Segment Start: RECORD SET

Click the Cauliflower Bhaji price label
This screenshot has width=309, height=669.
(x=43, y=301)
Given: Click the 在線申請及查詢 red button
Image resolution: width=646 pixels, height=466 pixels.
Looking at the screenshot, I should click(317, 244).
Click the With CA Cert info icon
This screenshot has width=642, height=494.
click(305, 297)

Segment End: RECORD SET
Segment Start: RECORD SET

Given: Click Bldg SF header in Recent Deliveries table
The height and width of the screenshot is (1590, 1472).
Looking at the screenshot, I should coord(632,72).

Segment End: RECORD SET
Segment Start: RECORD SET

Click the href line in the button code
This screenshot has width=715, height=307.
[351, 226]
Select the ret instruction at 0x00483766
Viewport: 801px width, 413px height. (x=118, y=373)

Segment End: RECORD SET

__ASSIGNMENT__
Repeat exactly the lines of the listing above, from the one with "Click the Cauliflower Bhaji price label" down to the one with "Given: Click the 在線申請及查詢 red button"; both of those lines belong in the range.

__ANSWER TO THIS PROBLEM__
Click the Cauliflower Bhaji price label
This screenshot has width=309, height=669.
(x=43, y=301)
Given: Click the 在線申請及查詢 red button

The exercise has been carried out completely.